Text shown

---------------

Jump directly to the Content
Jump directly to the Content


Home > Exegesis > 1 Kings


Preaching on 1 Kings

An overview of the historical background and theology of 1 Kings to help you develop your sermon series and apply it to your hearers.
Preaching on 1 Kings
Image: Pearl / Lightstock

Historical Background

First Kings continues the story of the monarchy in Israel for a period of 125 years. Saul, the first king, was the people’s choice but he failed to obey and was rejected by God. God then chose David, a man after his own heart. David became the godly standard by which all future kings were measured (1 Kings 11:4; 15:3; 15:11; 2 Kings 14:3; 16:2; 22:2, etc.).

First Kings begins as Solomon was anointed king at David’s death (about 970 BC). Solomon’s God-given wisdom resulted in the high point of the kingdom with peace, prosperity, and the building of the Temple. However, Solomon’s unfaithfulness to God in his later years set the stage for civil war after his death and the division of the kingdom into northern Israel and southern Judah. God’s faithfulness to his people is shown as he sent prophets, especially Elijah, to warn them not to serve other gods.

The Book of 1 Kings shows the heights to which a leader and his people can rise when they love and obey God’s law and also the depths of depravity to which a leader and his people can fall when they forsake God.

Preaching Tip

I wanted to prepare my people for this series by building the anticipation that they will see how practical 1 Kings is to their lives. Although we are separated from them by 3,000 years, and live in a very different culture, we serve the same God, we face the same tests of faith and temptations, and the lessons from their lives are extremely relevant. “Now these things happened to them as an example, but they were written down for our instruction, on whom the end of the ages has come” (1 Cor. 10:11).

Sermon Series

The following is a series through 1 Kings in 16 sermons. Some chapters are lengthy and so the preacher will not be able to exegete every verse, but instead follow the broad sweep of the narrative. Some of the content can be read aloud to give the congregation the context, while you do a deeper dive into the main points of the chapter. In a few cases I combined several chapters in one sermon to give the congregation an overview, without bogging them down with the feeling “this series is never going to end.”

Text: 1 Kings 1:1-53
  • Title: A Fractured Family
  • Big Idea: King David was a man after God’s heart, but he failed greatly in raising his sons.

---------------

Stated problem a
Please condense the paragraph in the 1 Kings preaching guide that begins "First Kings begins as Solomon" into a short bulleted list that keeps its main facts.
The records have nothing to do with the 1 Kings preaching guide.

---------------

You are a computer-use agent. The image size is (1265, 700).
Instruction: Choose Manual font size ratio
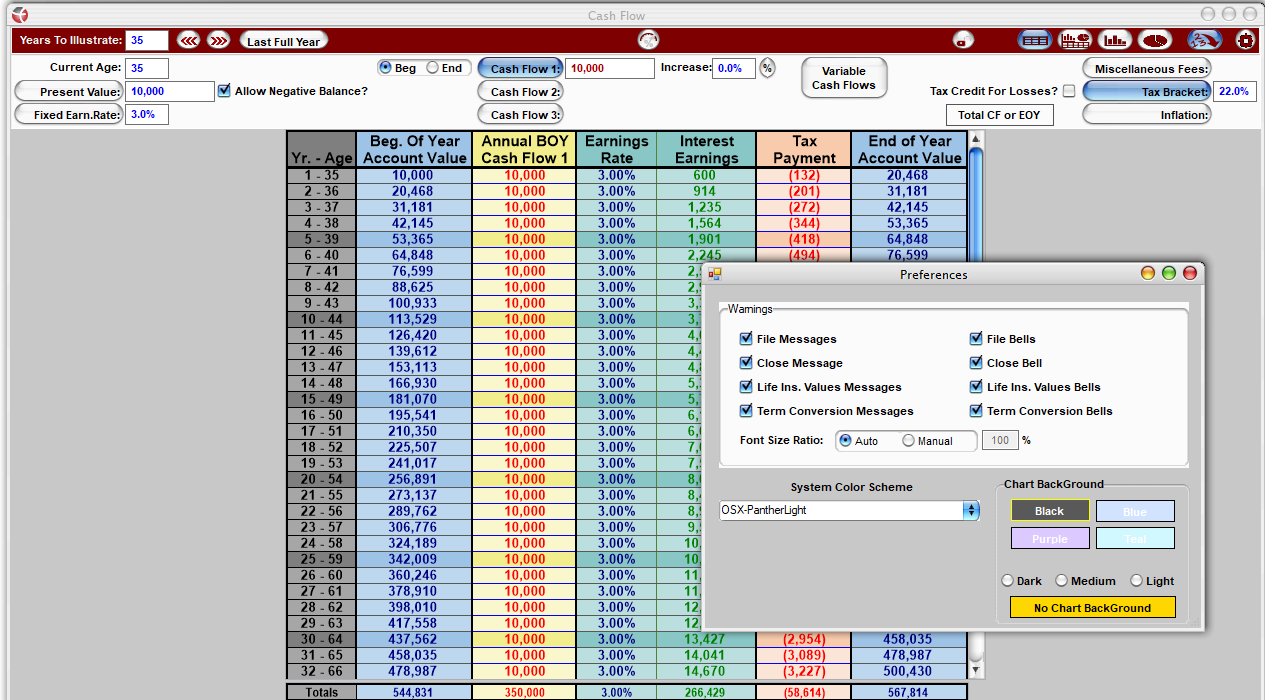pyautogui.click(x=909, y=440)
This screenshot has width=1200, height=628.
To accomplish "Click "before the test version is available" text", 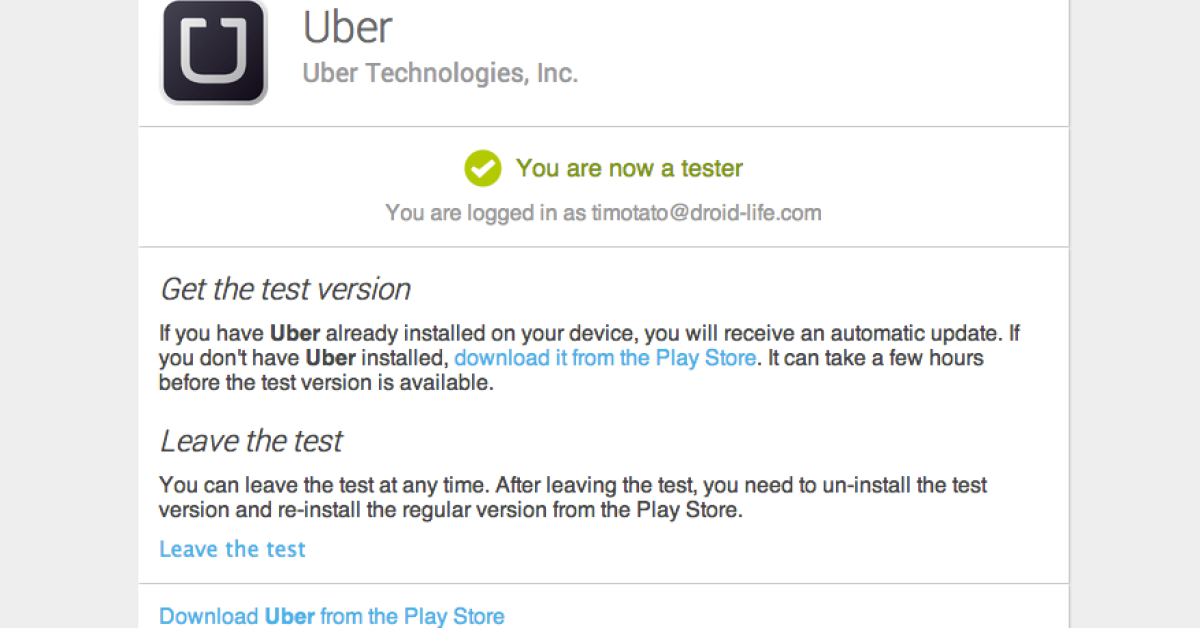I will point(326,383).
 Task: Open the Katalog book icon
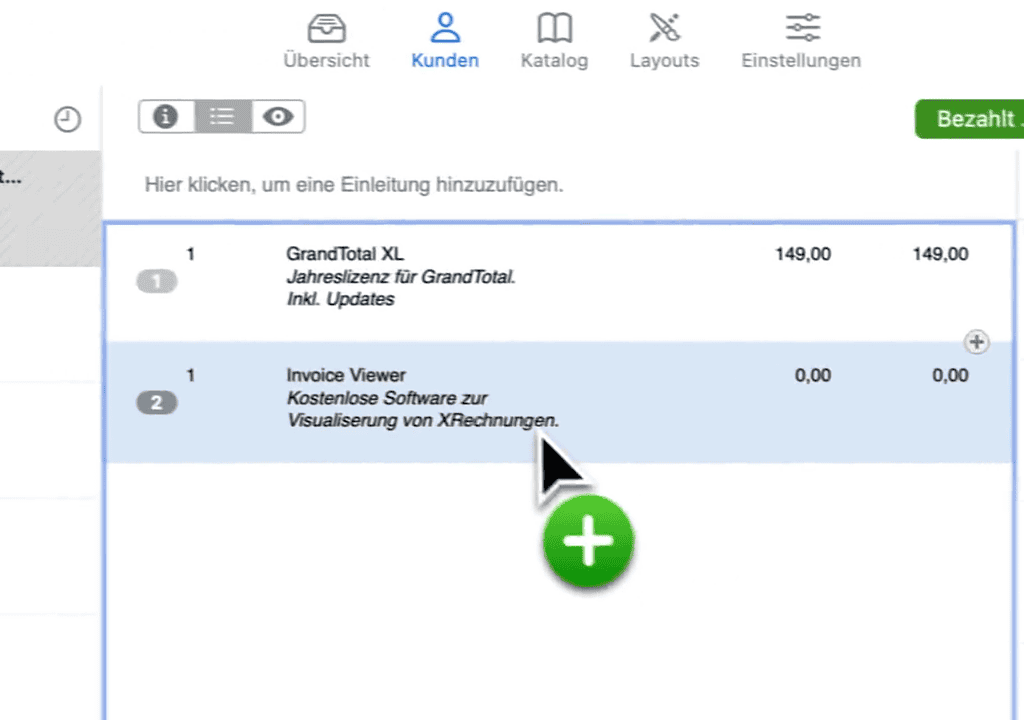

---------------

Stated problem b
Show each line of the records that contains the word "size".

Final result a
- Solomon was anointed king when David died, about 970 BC.
- His God-given wisdom brought the kingdom to its high point: peace, prosperity, and the building of the Temple.
- His unfaithfulness to God in later years led to civil war after his death and the split into northern Israel and southern Judah.
- God showed his faithfulness by sending prophets, especially Elijah, to warn the people not to serve other gods.

Final result b
You are a computer-use agent. The image size is (1265, 700).
Instruction: Choose Manual font size ratio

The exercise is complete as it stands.